(1045-B) FRET utility score to prioritise high-quality hit equity in High Throughput Screening

Abstract: Time-resolved Förster resonance energy transfer (TR-FRET) is one of the most common detection technologies used in high-throughput screening to analyze molecular binding events or interactions for a wide range of target classes. Most commonly the ratio of acceptor to donor fluorescence is used to guard against fluorescence interference from compounds which equally affect both channels and interfere with the FRET signal. Although FRET artefacts are touted as relatively rare, in untargeted high-throughput screening campaigns where expected true hit rates are 0.1-0.5%, more than half of the actives in primary screens can be made up of artefacts. This means that many compounds are unnecessarily prioritised for downstream concentration-response testing in cascades, where they ultimately fail, wasting resources and slowing down hit discovery.

To overcome this limitation, we propose a simple utility score to rank the actives from TR-FRET screens based on how close they are to the genuine behaviour of a known non-artefactual positive control. The utility score combines the ratio and a tuneable penalty term based on the sample point distance from the vector connecting the medians of an untreated and a full response control. The score prioritises compounds which follow the expected spectral behaviour of genuine binders and can be calibrated based on orthogonal assays or prior knowledge.

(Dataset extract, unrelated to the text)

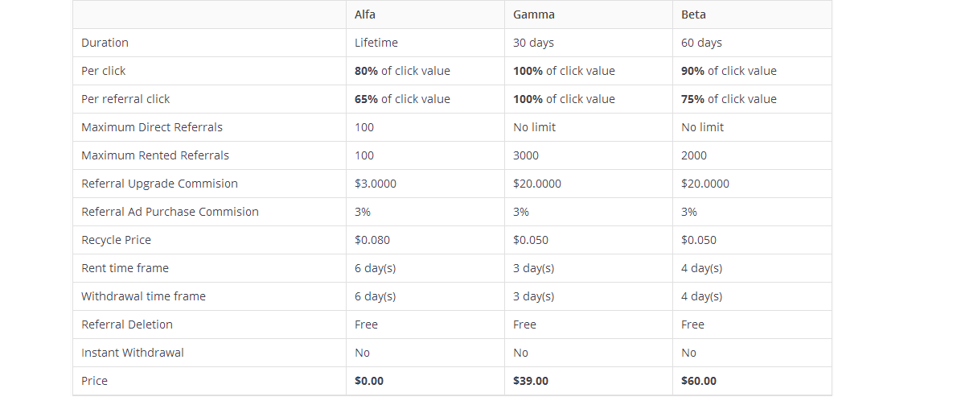Click the $39.00 Gamma price
Image resolution: width=957 pixels, height=401 pixels.
coord(531,381)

We have employed the FRET utility scoring to prioritise actives in multiple high-throughput screening campaigns in AstraZeneca across a wide variety of targets. Our experience has shown that the score is especially useful in cases where the donor signal is low and donor fluorescence is large. Compounds prioritised based on best utility score had a much higher chance in confirming in downstream assays and were taken up for further development. In contrast, compounds deprioritised based on the FRET utility score, showed activity in artefact assays, failed to confirm in orthogonal techniques and did not progress further. The same approach can be used to prioritise other ratiometric measurements like fluorescence polarization (FP). To this end we would like to share our experience with the screening community to foster the wider adoption of the technique.